Today Governor Scott signed my death warrant and my execution date has been scheduled for June 12th, at 6pm. I wasn’t really surprised when they showed up at my cell door with the chains and shackles; for the last month or so I’ve had a strong premonition that my warrant was about to be signed, but that wasn’t something I wanted to share with you.

Sis, you know I’m a straight shooter, I’m not into sugar coating things, so I don’t want you to have any illusions about this. I do not expect any delays or stays. This is it. In 40 days these folks will take me into the room next door and kill me…

When your warrant gets signed so many things suddenly become trivial. I’ve already thrown or given away 95% of my personal property, the stuff that for years seemed so important.  All those great books I’ll never get to read; reams and reams of legal work I’ve been dragging around, and studying, for 2 decades and which has suddenly lost its relevance.  My magazines and newspapers stack up unread; I have little appetite to waste valuable, irreplaceable hours reading up on current events.  Does it really matter to me now what’s happening in the Middle East, or on Wall Street, or how my Miami Dolphins are looking for the upcoming new season?  What’s the point?  Ditto the TV; I’m uninterested in wasting time watching programs that now mean nothing in the grand scheme of things.  The other day I caught myself reaching for my daily vitamin.  Really?, I wondered, as the absurdity hit me.  Likewise, after 40 years of working out religiously, that’s out the window now.  Again, what’s the point?…

May 12, 2013

On Tuesday they came and measured me for my execution/burial suit. Sometime soon I’ll be given the details on how “the body” will be disposed of following the legally required autopsy (will my cause of death really be a mystery?). I understand the State will pay for a cremation should I choose this form of disposal (I do) and my ashes will be available at a Gainesville Funeral home; but don’t quote me on that yet. Discussing the practical aspects of my upcoming death was a little disconcerting, but I took it in stride.

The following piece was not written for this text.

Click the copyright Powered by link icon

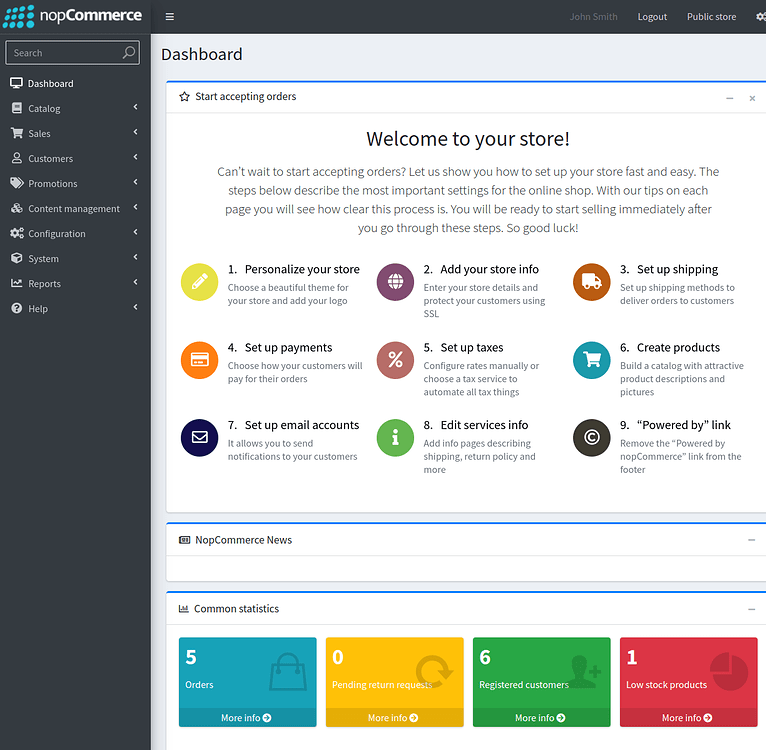[x=591, y=438]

I’ve been on death watch for 10 days now and I have 31 days left to live. (It seems surreal when I write that out, and just as surreal that all those around me accept this as a normal and natural thing). My cell (one of three) is next to the execution chamber so I won’t have far to walk. There’s another guy down here with me, his execution is set for 2 weeks before mine so assuming he doesn’t get a stay I’ll have a front row seat to how the final days and hours play out. Aren’t I lucky?

May 19, 2013

I’ve got 25 days left to live. It isn’t normal to be able to write something like that, and that sense of surrealism permeates every hour down here. Making a man spend his last six weeks ticking off every minute, hour and day of his life left on earth constitutes cruel and unusual punishment by any definition. And it certainly constitutes, as a matter of law, two of Florida’s statutory aggravating circumstances (used by the state to justify the imposition of death sentences), to wit: 1) the killing is cold, calculated and premeditated; and, 2) the killing is heinous, atrocious and cruel. Although I’ve fully accepted my circumstances, I know it’s going to happen and I’ve come to terms with it, that does not obviate the fact that it just isn’t right to do this to people, and for society to accept this as normal or natural, well, it speaks more about our society than it does about those being so efficiently dispatched down here in the bowels of this penitentiary…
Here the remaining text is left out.